Now, a fresh-faced salesman, one who hadn’t received countless rebuffs, one who still had some resilience, some bounce-back-ability, would stand his ground and hope to engage the corpulent vegetable - who moments earlier had doubtless been watching Jeremy Kyle harangue some chav over a paternity test - in a conversation about their property needs. I just want to run.

Fabricated couple leaflet finally dispatched, I hurry away as a big shadow approaches the glass door panel. I’m pretty sure I left a bit of fingernail behind but I’ll take that as necessary collateral damage.

‘Bloody dog tried to have my leg off.’ Calls F angrily, as I meet him in the road.
‘They teach them to do that if they smell an estate agent.’ I tease, as I blip the car remote and head for the warm.
‘Seriously?’ Asks an incredulous F.

It would actually be quicker to train an excitable poodle than fashion F into a worthwhile employee, and it would probably involve less tail-chasing and dribble.

But where would the fun be in that?


The Sussex Idler said...

Times are tough, but insinuating that Peter Andre is a witchetty grub is, quite literally, below the belt. You'll have the Jeremy Kyle hoards all over you like F's cheap suit if you're not careful!

Anonymous said...

Tip on leaflet delivery. Take broad ended spatula. Fold note in half. Put round end of spatula. Push through door. Retract spatula.

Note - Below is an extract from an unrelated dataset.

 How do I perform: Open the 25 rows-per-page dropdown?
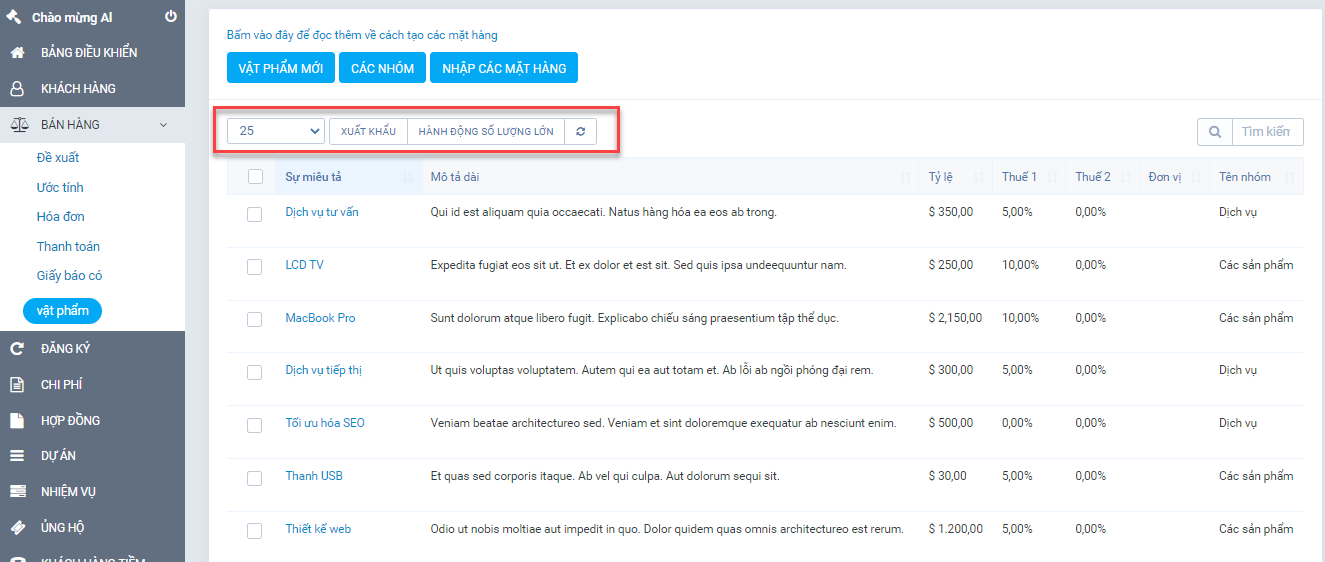(276, 132)
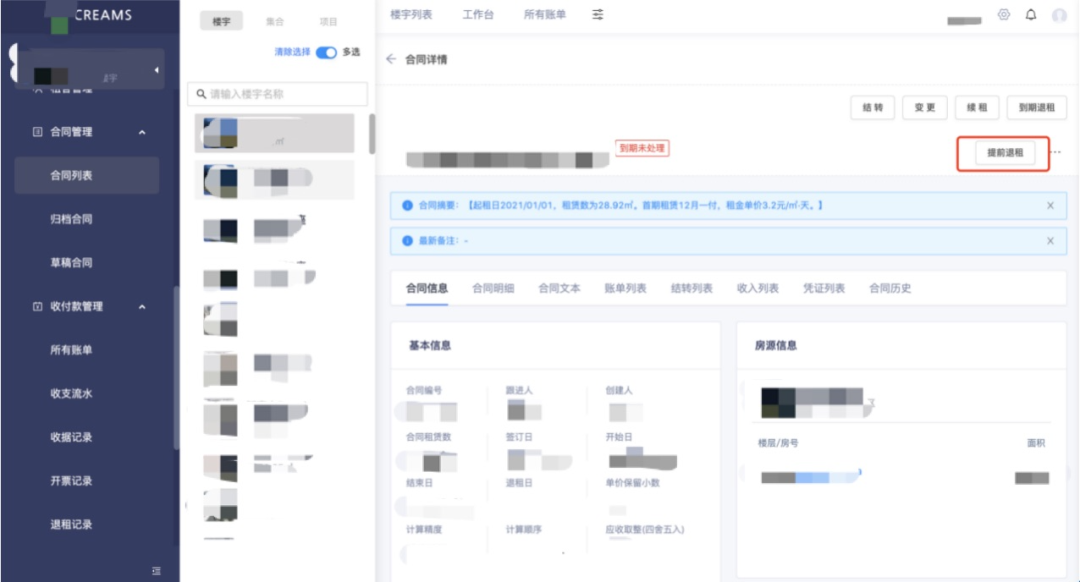Dismiss the 合同摘要 banner with its X
Viewport: 1080px width, 582px height.
point(1050,206)
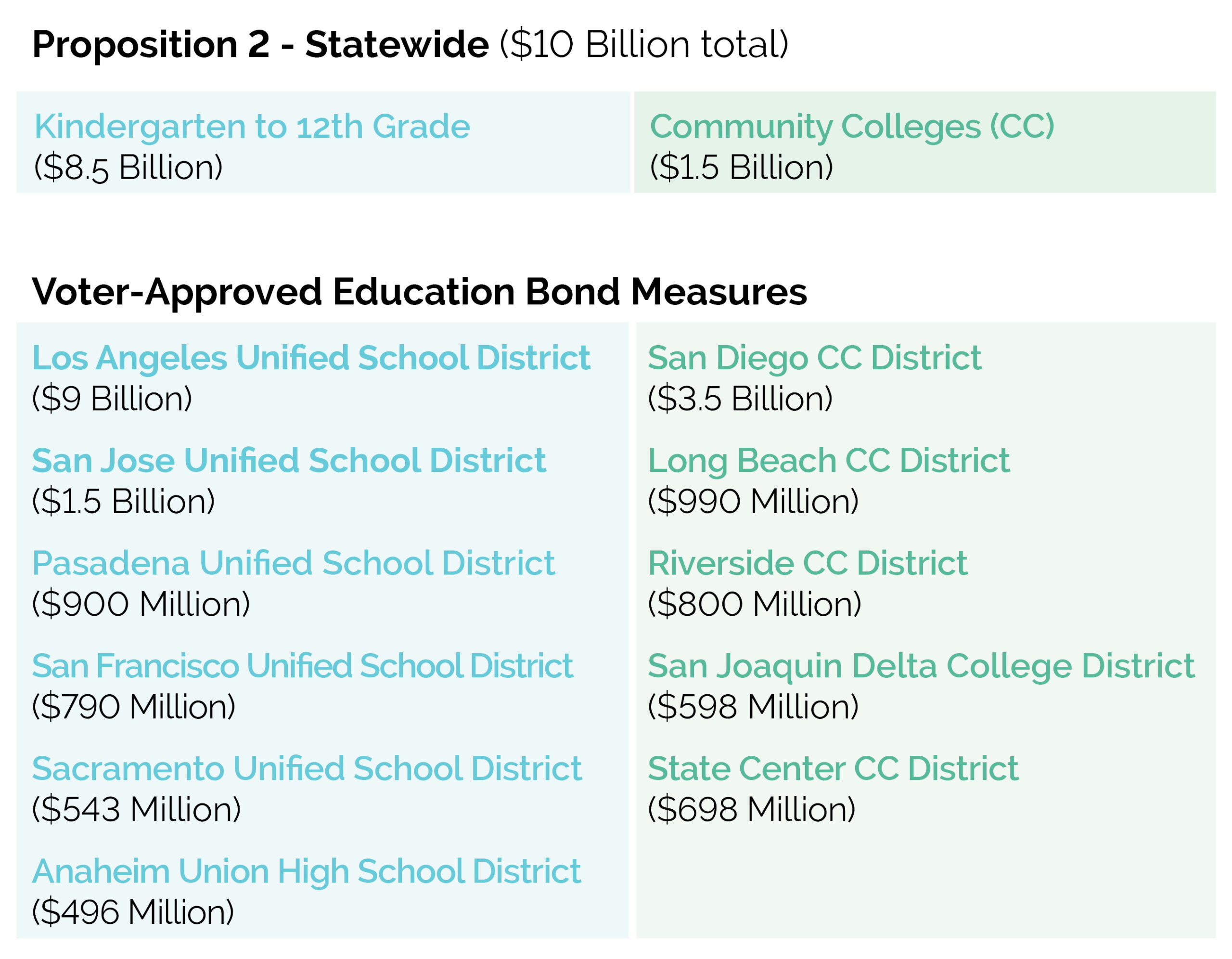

This defeats the letterbox spring problem and any stops any nasty little doggie biting your fingers!

Anonymous said...

Many years ago, around the mid 70's, I arrived as a newly installed manager and inherited a scuffy, bleary eyed junior negotiator who sounds and acts like F. I've lost count of the times I had to send him home to sleep and change having come straight into the office after a night on the tiles. Our relationship lasted about six months.

A couple of years ago the very same guy walked into my office to relate how he had started in small office in S.W. London, grew a chain and sold out for zillions in the late 80's. I still grimace every time I see his name above dozens of glitzy offices.

So never judge a book by its cover, you never know what lurks inside, and like an excitable poodle might just bite you on the bum.